━━━ Excerpted data ━━━

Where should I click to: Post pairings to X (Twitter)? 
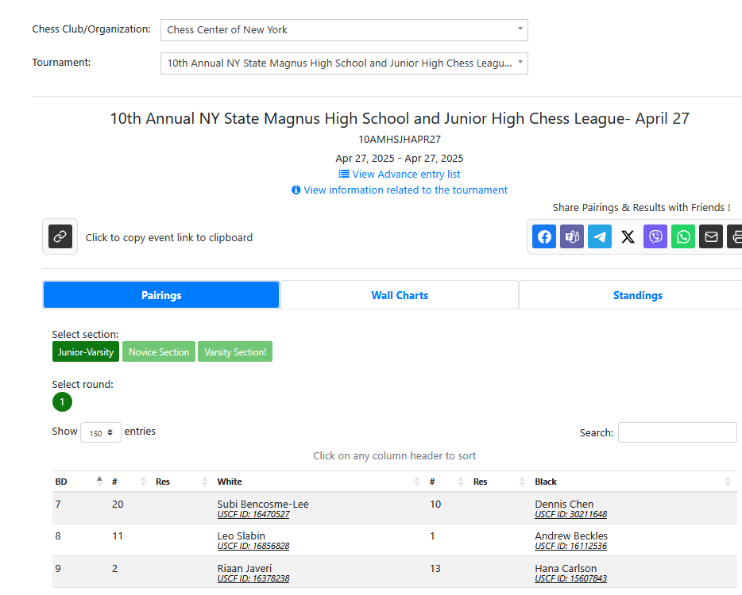click(x=628, y=236)
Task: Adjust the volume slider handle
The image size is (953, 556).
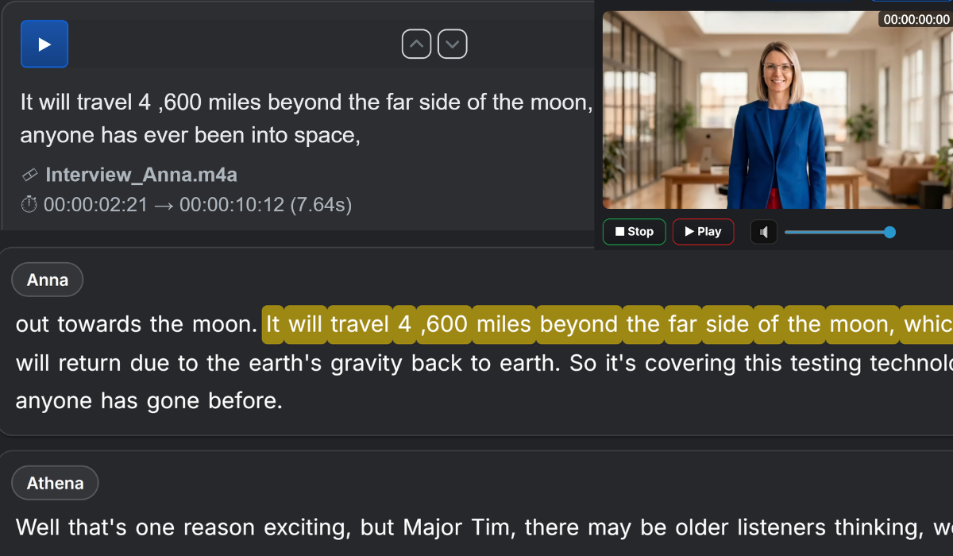Action: coord(889,232)
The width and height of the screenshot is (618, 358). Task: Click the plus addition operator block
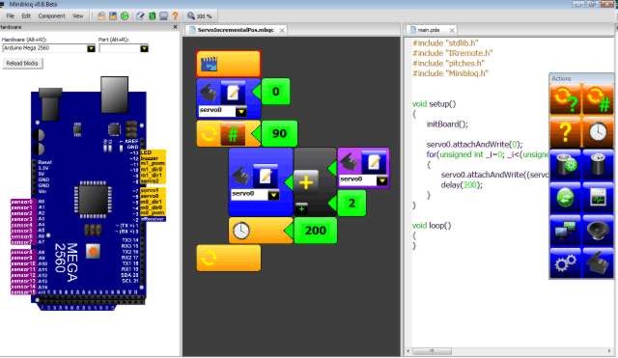pos(306,181)
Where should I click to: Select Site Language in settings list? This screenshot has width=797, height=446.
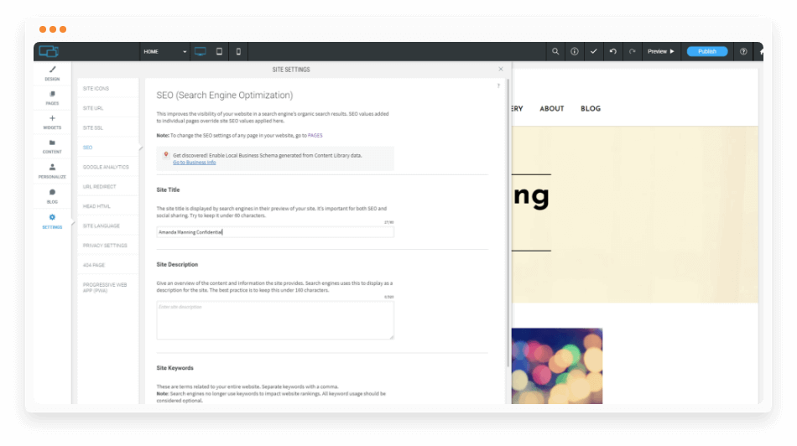(102, 226)
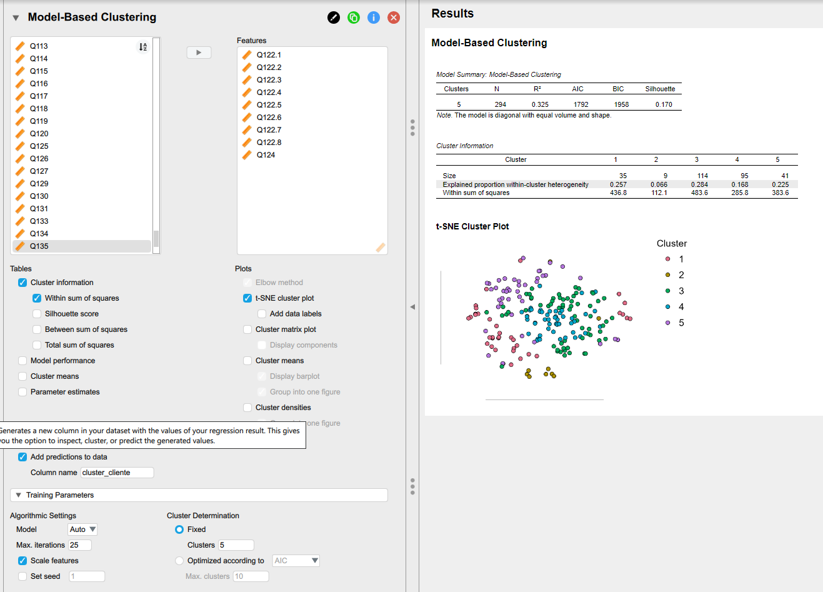Open the Model Auto dropdown
823x592 pixels.
pos(82,529)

━━━

» Activity: Reproduce, with no pictures, the lines from the one containing "Where should I click to: Select" to the end of the records above, exactly and inclusively.

» Answer for the task:
Where should I click to: Select Site Language in settings list? This screenshot has width=797, height=446.
(102, 226)
Open the Model Auto dropdown
823x592 pixels.
pos(82,529)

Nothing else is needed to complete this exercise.